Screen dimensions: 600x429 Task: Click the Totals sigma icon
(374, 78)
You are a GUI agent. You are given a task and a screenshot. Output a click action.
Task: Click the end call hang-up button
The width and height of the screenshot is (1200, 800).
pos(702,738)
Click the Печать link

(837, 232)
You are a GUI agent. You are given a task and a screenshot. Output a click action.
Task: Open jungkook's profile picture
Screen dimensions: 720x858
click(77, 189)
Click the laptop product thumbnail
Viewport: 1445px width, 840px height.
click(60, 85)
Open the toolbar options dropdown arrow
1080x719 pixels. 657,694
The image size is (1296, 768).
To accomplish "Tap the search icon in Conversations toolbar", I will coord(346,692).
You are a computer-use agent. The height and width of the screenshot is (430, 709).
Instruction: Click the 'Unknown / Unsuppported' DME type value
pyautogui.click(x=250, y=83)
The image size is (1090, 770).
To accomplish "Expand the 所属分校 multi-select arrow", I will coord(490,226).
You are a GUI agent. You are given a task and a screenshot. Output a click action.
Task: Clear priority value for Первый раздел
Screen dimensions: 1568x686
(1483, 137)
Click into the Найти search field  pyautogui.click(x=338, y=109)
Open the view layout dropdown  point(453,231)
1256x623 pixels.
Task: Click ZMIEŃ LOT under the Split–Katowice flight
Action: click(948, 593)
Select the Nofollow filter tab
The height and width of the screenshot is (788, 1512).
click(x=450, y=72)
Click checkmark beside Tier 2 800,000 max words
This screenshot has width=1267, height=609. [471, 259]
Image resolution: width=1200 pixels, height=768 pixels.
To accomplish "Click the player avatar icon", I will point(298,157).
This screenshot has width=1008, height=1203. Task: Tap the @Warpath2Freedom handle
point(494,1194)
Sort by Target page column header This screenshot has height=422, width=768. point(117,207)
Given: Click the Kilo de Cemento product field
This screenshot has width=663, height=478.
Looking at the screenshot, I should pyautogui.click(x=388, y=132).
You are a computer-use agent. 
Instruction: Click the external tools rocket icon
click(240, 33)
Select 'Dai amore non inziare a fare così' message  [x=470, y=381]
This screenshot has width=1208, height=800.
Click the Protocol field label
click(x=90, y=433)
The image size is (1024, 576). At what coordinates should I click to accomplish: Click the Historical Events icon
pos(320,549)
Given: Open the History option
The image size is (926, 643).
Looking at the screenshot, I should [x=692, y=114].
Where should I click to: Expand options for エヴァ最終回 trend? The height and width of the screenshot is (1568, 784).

TASK DIRECTIONS:
Within the preceding material, tally each line that holds the word "search". Write down only the total.

SOLUTION BELOW:
2